(Dataset excerpt)
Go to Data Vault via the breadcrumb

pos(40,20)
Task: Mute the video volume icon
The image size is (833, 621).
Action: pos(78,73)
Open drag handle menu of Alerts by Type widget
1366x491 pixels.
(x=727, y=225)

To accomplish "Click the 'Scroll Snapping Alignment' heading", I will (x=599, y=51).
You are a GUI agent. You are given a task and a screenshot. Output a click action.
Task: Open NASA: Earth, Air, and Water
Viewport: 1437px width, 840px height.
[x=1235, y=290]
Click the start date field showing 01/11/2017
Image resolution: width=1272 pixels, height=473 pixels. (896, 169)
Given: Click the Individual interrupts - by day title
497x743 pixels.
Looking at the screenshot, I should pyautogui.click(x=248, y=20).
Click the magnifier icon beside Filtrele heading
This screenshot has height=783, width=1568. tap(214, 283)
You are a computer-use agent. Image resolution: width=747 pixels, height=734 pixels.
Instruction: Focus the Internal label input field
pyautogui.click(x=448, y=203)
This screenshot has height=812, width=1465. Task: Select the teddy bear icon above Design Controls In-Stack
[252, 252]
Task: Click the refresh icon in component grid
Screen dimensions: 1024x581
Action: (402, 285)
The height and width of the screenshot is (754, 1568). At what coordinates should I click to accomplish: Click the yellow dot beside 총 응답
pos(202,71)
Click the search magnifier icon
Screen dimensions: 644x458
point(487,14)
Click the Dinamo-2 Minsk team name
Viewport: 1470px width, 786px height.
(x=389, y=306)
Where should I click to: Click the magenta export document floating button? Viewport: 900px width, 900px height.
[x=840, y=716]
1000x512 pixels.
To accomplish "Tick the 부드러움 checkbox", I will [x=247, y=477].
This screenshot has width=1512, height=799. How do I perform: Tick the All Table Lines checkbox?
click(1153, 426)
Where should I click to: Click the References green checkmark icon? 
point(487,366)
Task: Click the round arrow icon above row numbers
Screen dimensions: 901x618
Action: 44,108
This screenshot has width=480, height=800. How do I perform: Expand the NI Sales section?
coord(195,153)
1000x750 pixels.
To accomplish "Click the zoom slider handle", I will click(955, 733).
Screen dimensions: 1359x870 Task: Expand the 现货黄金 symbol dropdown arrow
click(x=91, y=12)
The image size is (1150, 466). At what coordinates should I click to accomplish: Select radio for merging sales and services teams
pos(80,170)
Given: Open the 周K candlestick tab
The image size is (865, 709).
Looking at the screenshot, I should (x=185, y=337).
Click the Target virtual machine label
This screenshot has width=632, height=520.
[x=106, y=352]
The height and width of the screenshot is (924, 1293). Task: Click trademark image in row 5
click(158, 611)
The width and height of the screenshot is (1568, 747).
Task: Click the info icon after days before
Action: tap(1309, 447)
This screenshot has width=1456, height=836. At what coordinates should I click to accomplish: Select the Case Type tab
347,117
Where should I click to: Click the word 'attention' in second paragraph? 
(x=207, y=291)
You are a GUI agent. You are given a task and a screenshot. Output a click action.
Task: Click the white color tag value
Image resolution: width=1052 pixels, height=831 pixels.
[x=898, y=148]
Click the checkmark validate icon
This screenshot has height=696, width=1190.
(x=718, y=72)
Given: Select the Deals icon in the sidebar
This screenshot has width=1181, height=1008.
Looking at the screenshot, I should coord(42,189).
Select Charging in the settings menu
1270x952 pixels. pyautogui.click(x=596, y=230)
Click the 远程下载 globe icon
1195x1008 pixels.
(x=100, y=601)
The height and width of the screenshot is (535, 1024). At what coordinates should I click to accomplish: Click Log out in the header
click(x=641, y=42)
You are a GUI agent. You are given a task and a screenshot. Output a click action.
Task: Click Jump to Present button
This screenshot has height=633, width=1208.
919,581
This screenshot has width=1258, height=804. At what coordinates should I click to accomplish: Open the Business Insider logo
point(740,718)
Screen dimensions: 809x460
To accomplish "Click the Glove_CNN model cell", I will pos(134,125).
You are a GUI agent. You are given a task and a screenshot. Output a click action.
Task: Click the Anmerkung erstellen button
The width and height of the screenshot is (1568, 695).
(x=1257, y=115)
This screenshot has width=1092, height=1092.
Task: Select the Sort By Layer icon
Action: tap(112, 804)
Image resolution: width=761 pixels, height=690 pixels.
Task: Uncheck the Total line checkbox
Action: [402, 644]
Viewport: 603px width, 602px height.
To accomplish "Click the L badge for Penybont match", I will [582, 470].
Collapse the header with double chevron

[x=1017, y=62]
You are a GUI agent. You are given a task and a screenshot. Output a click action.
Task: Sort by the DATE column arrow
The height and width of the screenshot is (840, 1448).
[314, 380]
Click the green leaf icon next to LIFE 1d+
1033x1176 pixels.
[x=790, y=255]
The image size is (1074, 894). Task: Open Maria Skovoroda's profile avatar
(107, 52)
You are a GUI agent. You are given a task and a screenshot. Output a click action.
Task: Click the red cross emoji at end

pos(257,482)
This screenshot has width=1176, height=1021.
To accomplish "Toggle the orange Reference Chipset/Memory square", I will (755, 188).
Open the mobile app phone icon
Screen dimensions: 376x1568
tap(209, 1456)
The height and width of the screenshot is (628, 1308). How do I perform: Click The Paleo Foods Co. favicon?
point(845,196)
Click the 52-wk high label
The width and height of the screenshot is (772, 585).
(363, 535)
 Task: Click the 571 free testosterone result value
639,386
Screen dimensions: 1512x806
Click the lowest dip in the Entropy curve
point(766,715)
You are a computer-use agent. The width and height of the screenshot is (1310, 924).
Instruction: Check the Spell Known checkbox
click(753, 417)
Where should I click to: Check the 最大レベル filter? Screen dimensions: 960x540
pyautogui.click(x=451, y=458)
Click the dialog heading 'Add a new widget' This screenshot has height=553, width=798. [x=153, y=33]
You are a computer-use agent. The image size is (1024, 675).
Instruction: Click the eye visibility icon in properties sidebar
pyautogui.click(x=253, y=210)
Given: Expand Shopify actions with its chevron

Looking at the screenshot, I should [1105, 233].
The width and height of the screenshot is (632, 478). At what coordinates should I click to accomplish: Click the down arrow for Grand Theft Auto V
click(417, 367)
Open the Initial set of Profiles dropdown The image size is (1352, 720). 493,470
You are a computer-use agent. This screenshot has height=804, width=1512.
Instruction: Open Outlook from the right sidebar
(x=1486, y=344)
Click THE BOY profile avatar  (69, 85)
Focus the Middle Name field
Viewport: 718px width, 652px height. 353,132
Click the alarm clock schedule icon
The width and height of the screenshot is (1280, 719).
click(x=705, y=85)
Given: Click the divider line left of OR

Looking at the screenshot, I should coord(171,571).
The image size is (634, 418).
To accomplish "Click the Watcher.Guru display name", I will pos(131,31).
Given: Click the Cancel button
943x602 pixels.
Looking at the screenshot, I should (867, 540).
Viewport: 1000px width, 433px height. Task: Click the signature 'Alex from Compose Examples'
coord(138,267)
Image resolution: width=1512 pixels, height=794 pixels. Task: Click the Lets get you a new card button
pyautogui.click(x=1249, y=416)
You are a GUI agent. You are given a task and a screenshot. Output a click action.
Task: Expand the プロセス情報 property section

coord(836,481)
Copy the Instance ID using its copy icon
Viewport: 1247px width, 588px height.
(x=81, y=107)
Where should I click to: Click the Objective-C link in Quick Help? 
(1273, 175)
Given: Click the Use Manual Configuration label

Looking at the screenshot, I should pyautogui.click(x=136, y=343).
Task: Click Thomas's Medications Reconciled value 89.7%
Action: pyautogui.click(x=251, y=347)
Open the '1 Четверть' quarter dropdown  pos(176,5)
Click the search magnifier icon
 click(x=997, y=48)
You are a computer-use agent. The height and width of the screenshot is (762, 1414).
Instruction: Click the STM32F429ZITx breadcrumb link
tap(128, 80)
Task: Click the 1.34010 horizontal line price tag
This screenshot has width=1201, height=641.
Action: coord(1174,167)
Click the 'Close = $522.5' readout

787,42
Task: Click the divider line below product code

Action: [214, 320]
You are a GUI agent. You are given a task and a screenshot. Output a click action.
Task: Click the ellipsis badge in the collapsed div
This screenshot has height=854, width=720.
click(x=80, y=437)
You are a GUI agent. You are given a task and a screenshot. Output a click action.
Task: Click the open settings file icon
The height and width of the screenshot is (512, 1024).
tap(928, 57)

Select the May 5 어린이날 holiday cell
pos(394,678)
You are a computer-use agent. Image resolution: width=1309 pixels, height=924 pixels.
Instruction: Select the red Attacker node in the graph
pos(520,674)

■ **Required task**
Report every line of the records above that contains the string "Type", matching case exactly.

■ **Solution to the problem**
Open drag handle menu of Alerts by Type widget
This screenshot has width=1456, height=836. At what coordinates should I click to accomplish: Select the Case Type tab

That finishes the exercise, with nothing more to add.